____ MATERIAL TO PROCESS

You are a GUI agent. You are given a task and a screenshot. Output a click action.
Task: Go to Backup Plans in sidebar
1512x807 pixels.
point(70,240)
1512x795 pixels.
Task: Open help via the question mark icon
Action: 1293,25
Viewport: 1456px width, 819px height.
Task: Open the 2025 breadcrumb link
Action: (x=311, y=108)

________

Exact reproduction of the entire listing is required.

• _WRITTEN RESPONSE_:
You are a GUI agent. You are given a task and a screenshot. Output a click action.
Task: Go to Backup Plans in sidebar
1512x807 pixels.
point(70,240)
1512x795 pixels.
Task: Open help via the question mark icon
Action: 1293,25
Viewport: 1456px width, 819px height.
Task: Open the 2025 breadcrumb link
Action: (x=311, y=108)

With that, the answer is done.